© Pia Elizondo
«Je voulais depuis longtemps essayer de parler du rêve. Peut-être parce que j’ai une difficulté fondamentale à parler, à raconter mes rêves. La narration de ma vie nocturne m’a toujours échappée. Je ne réussis à conserver de mes rêves que quelques bribes, images en effet disparates qui se montrent sans ordre ni fil.
C’est toujours une narration parsemée de trous noirs, de perte de mémoire. C’est un songe d’oubli. Et puis, j’ai retrouvé ce texte de mon père. Une sorte de magie s’est produite. Quelque part, j’avais la permission d’être au milieu de ce tourbillon d’images décousues par l’oubli, et de dire que c’est un tourbillon insensé, et que cela aussi fait sens.»
Pia Elizondo
© Pia Elizondo
«Je rêve que j’écris ce récit. Les images se succèdent et virevoltent autour de moi en un tourbillon vertigineux.
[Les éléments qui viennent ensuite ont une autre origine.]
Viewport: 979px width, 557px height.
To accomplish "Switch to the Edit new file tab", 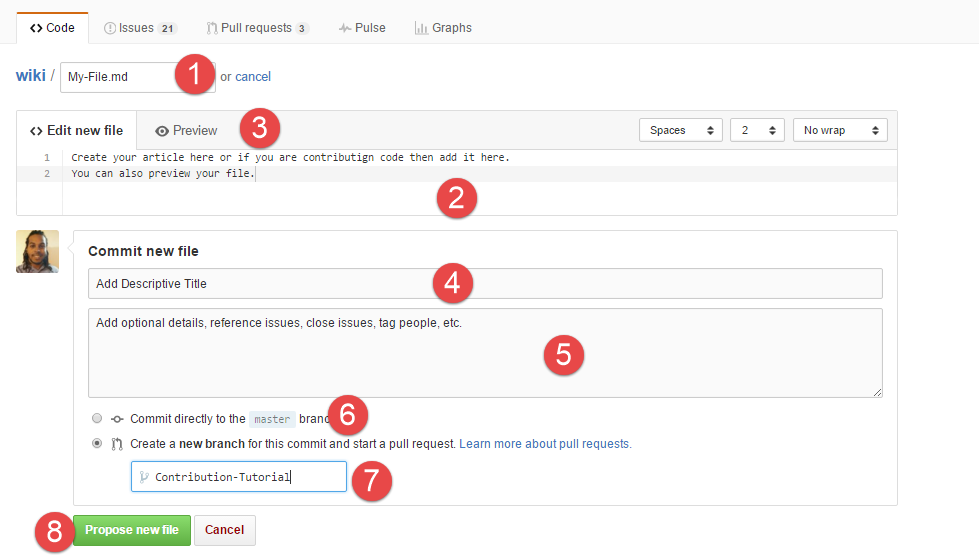I will tap(77, 131).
Je me vois en train d’écrire sur le cahier comme enfermé dans une parenthèse à l’intérieur du rêve, dans l’œil d’un cyclone de silhouettes qui me sont à la fois familières et inconnues, qui émergent du brouillard, se manifestent un instant, circulent, parlent, gesticulent, puis se tiennent coites telles des photographies, avant de se perdre dans l’abîme de la nuit, écrasées sous l’avalanche de l’oubli, et d’être englouties dans l’inquiétante quiétude des eaux du lac.
Dans ce lointain brumeux de l’oubli tout est écrit, et les êtres et les choses semblent enveloppés de la lenteur de ce qu’on commence à peine à se rappeler, de ce qui vient de s’éveiller à la vie renouvelée du souvenir. Sur la page du cahier où j’écris, le rêve projette, diffuses et imprécises, les images qui conservent encore la torpeur et la laxité de leur propre songe d’oubli.»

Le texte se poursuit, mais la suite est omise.